## start

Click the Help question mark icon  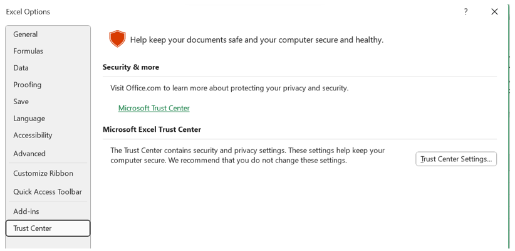[x=466, y=12]
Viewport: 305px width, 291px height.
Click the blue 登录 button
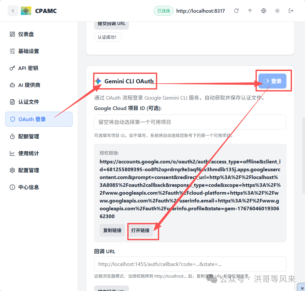click(273, 80)
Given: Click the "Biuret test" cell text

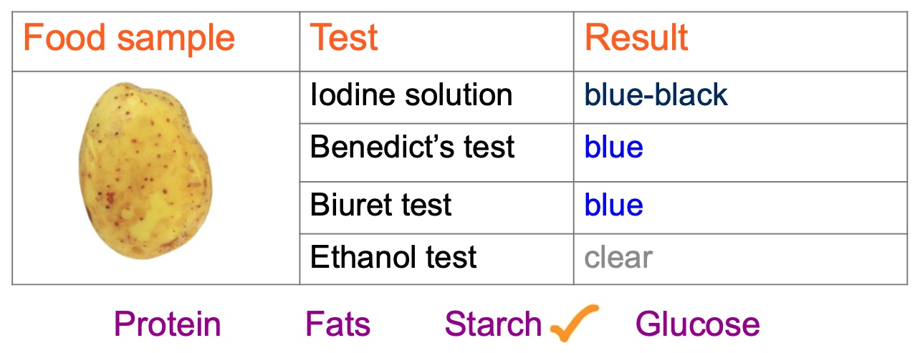Looking at the screenshot, I should 380,205.
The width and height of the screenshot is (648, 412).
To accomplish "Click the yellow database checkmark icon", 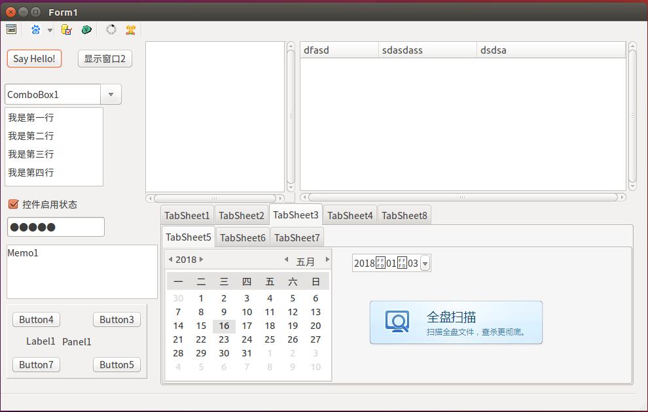I will [x=66, y=29].
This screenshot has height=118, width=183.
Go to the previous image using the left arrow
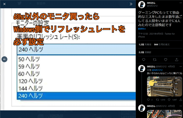(5, 59)
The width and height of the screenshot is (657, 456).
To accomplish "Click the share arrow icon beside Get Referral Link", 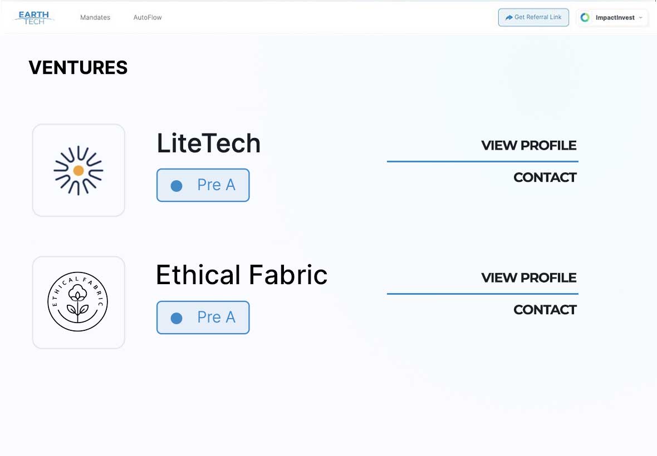I will tap(509, 17).
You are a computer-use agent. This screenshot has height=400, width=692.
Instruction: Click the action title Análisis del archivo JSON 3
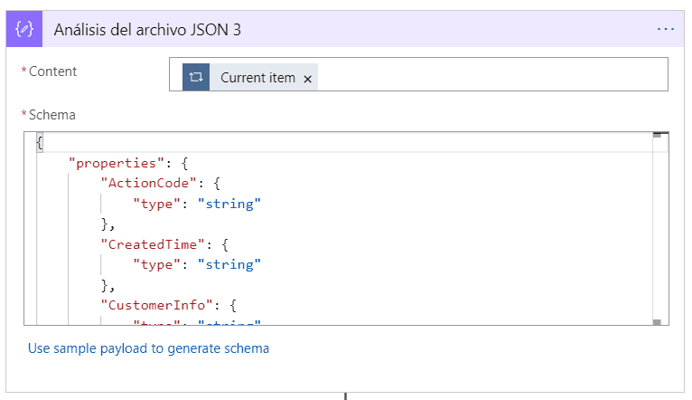(x=147, y=30)
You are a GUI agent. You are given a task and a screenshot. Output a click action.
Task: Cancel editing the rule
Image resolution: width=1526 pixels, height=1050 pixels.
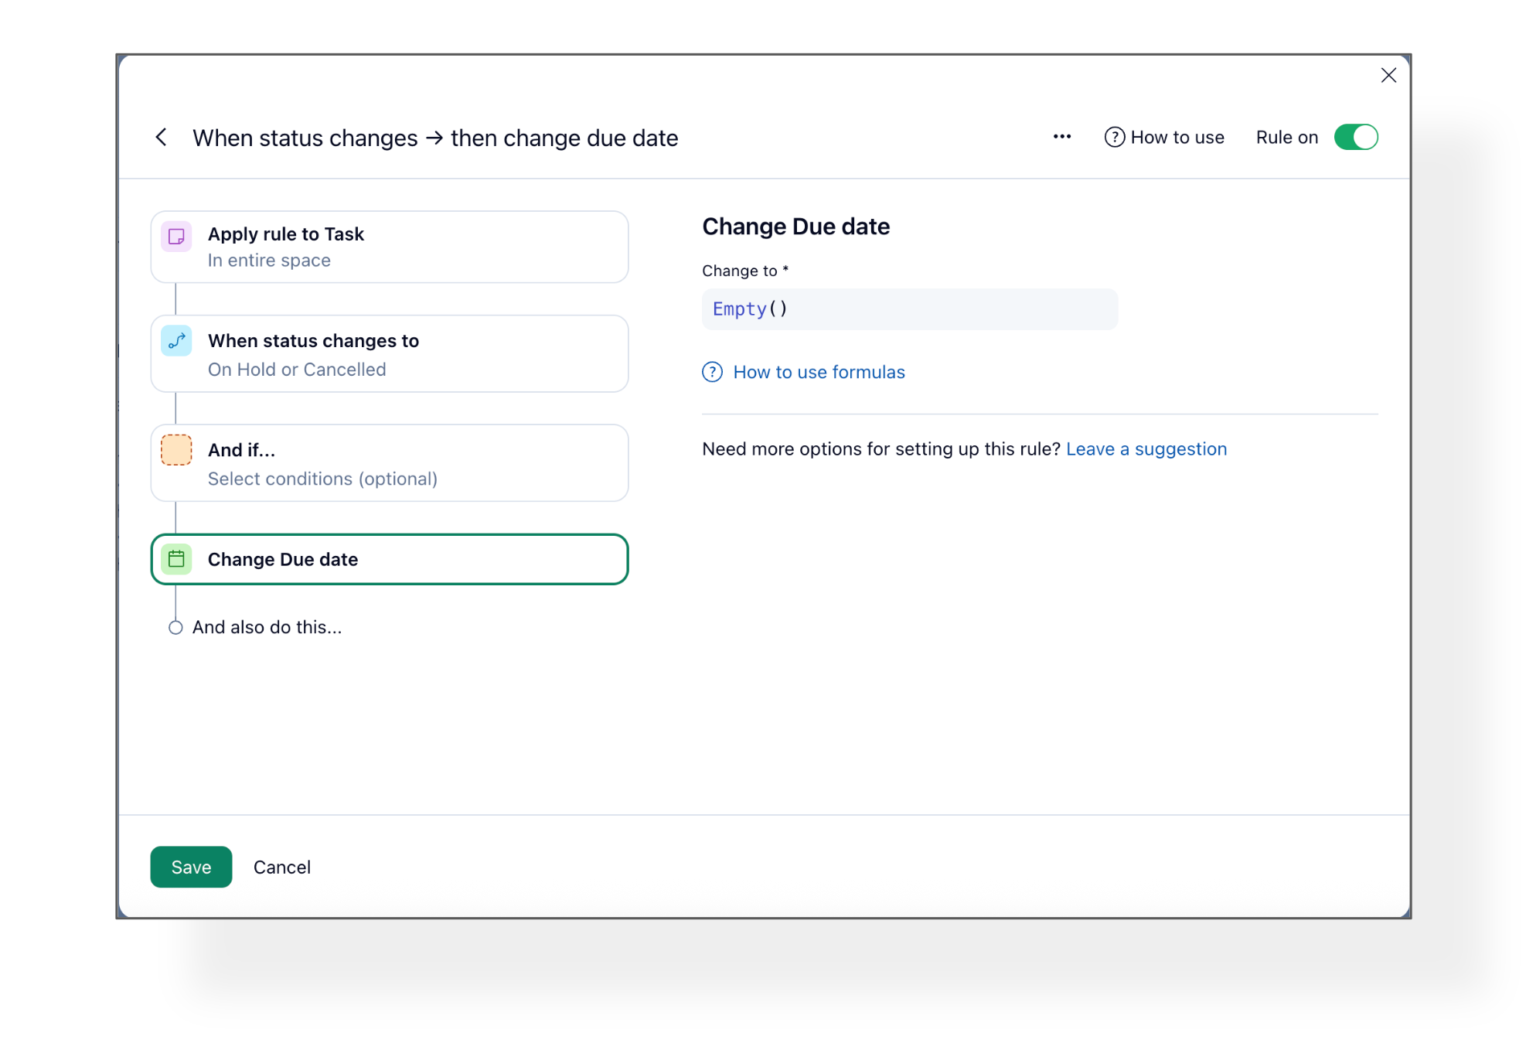click(281, 867)
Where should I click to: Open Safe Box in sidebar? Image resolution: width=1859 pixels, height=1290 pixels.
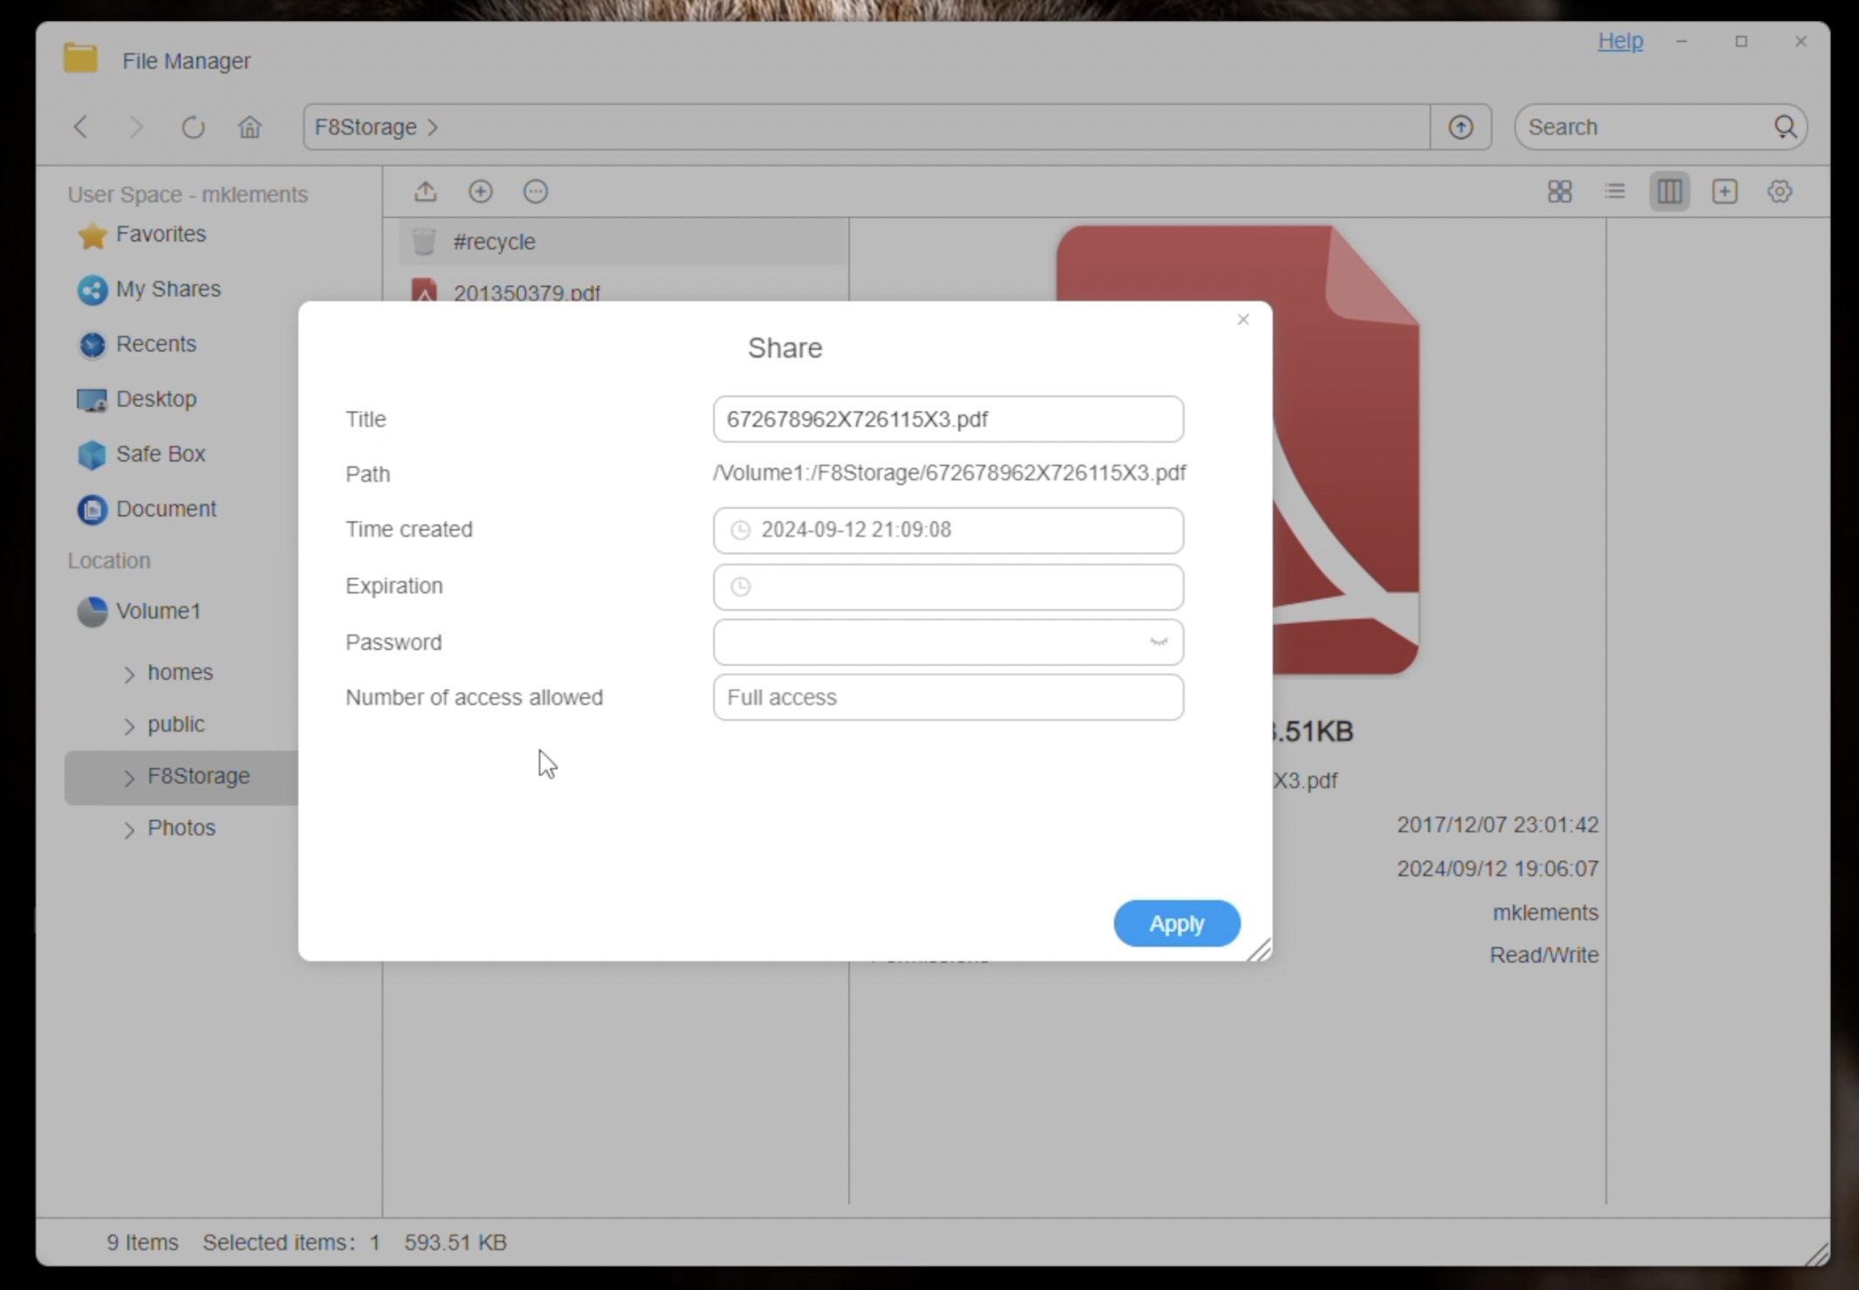click(161, 454)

## end

# The problem
Rewrite the material from the line containing "You are a GUI" through the end of the material, changing "sidebar" to "navigation panel" and leaving everything else as it is. Leave the pictures out of your answer.

# Result
You are a GUI agent. You are given a task and a screenshot. Output a click action.
Task: Cancel editing the rule
Image resolution: width=1526 pixels, height=1050 pixels.
click(281, 867)
Where should I click to: Open Safe Box in navigation panel? Image resolution: width=1859 pixels, height=1290 pixels.
click(161, 454)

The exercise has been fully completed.